March 2003/Quick and Easy XML Creation with C++ Classes

Quick and Easy XML Creation with C++ Classes

Scott Moore

XML is a great communications format. The flexibility and expressiveness of XML belies its simplicity. Even better, the current technologies surrounding XML are powerful and have a lot of industry momentum. One of oldest XML technologies is DOM (Document Object Model) [1] — a standard, language-neutral API for manipulating XML as a tree of nodes. There are several DOM implementations that are freely available. Microsoft and Apache both provide one.

My company writes enterprise financial software, implemented as a three-tier system. Our middle tier is essentially a SOAP (Simple Object Access Protocol) [2] service running under MTS (Microsoft Transaction Server).
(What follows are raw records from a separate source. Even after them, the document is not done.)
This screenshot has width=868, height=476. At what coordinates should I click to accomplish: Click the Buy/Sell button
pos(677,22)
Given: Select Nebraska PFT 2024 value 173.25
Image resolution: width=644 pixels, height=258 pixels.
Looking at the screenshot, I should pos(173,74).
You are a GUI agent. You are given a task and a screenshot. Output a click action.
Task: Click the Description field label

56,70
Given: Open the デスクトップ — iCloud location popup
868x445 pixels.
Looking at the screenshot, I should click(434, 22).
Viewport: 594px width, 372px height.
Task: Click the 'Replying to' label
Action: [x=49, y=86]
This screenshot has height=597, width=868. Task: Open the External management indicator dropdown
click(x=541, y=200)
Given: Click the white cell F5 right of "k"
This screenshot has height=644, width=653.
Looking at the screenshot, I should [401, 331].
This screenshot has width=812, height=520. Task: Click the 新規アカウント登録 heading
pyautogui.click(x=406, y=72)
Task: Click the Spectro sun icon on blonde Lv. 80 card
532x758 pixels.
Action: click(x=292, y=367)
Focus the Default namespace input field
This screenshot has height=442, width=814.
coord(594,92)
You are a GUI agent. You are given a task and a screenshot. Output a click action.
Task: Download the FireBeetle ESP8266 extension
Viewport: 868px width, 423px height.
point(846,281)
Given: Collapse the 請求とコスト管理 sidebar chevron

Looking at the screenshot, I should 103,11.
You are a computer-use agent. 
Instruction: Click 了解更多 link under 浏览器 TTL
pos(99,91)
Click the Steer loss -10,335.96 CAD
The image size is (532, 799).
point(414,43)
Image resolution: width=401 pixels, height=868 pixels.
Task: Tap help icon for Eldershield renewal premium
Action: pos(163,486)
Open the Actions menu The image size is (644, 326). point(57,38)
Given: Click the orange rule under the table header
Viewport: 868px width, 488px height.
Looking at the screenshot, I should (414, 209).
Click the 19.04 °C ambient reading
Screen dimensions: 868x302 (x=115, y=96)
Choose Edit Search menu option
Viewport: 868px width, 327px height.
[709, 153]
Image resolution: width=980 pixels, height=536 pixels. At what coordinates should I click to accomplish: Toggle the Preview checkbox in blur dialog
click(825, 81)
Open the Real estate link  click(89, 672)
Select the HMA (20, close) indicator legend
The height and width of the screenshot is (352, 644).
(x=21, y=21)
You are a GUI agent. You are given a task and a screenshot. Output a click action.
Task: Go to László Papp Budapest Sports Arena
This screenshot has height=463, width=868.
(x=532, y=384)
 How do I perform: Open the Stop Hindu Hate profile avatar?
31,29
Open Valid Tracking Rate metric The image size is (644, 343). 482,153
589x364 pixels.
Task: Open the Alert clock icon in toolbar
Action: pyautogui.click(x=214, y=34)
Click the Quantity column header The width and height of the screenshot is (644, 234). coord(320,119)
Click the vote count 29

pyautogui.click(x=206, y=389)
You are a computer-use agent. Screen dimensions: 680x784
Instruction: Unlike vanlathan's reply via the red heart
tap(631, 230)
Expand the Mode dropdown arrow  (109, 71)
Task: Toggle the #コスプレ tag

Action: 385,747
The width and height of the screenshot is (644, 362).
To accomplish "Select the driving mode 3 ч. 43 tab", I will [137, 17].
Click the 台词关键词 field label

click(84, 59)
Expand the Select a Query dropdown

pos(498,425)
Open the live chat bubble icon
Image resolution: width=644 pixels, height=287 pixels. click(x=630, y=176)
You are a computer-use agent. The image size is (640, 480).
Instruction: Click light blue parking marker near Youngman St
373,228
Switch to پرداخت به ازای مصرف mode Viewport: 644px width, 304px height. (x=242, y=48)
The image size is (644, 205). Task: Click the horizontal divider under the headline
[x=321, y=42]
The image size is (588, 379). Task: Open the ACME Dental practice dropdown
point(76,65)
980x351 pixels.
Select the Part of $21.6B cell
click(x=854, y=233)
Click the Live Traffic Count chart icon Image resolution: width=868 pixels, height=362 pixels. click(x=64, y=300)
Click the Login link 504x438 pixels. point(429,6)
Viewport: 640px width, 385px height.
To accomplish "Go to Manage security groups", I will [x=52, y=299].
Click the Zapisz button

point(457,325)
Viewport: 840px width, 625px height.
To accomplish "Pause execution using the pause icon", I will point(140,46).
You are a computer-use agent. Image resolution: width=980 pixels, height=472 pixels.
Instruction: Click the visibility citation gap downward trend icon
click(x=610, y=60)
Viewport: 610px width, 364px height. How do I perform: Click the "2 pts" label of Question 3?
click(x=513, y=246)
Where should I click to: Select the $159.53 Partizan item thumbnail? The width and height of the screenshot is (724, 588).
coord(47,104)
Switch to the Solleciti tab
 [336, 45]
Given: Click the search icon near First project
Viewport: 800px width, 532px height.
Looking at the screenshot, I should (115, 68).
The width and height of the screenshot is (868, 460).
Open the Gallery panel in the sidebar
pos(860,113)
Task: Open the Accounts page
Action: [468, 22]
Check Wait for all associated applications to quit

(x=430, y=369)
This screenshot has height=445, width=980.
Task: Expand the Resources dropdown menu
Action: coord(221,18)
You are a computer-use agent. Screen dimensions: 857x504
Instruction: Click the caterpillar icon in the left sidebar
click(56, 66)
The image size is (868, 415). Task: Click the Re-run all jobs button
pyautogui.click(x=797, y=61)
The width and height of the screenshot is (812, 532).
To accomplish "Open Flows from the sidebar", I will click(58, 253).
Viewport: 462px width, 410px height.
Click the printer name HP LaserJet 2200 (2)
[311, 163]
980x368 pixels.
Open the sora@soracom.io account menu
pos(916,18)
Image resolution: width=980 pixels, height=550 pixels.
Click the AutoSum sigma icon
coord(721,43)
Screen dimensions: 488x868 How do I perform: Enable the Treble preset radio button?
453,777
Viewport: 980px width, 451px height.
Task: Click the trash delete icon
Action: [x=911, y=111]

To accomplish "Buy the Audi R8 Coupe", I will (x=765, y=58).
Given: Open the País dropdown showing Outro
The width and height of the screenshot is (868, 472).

Because SOAP is XML based, you can use existing XML technologies like DOM to create, parse, and modify SOAP messages. This is exactly how our middle tier reads and writes SOAP messages, using Microsoft's DOM implementation. Our SOAP server needs to respond to SOAP requests very quickly (like most servers), so anything that might improve performance warrants investigation. Because SOAP requests to our middleware are small, using DOM to parse and extract the information has not posed scalability problems. However, a few SOAP responses can get very large, with thousands of nodes, and the response time is sluggish at best.

Investigating further, I wrote a program to create both small and large XML documents using Microsoft's DOM v3.0 [3] and timed the performance. My initial benchmarks showed that doubling the number of nodes could more than triple the processing time. Fortunately, that's not always the case. By rewriting how the nodes were created and added to the document, I got it back down to roughly linear performance.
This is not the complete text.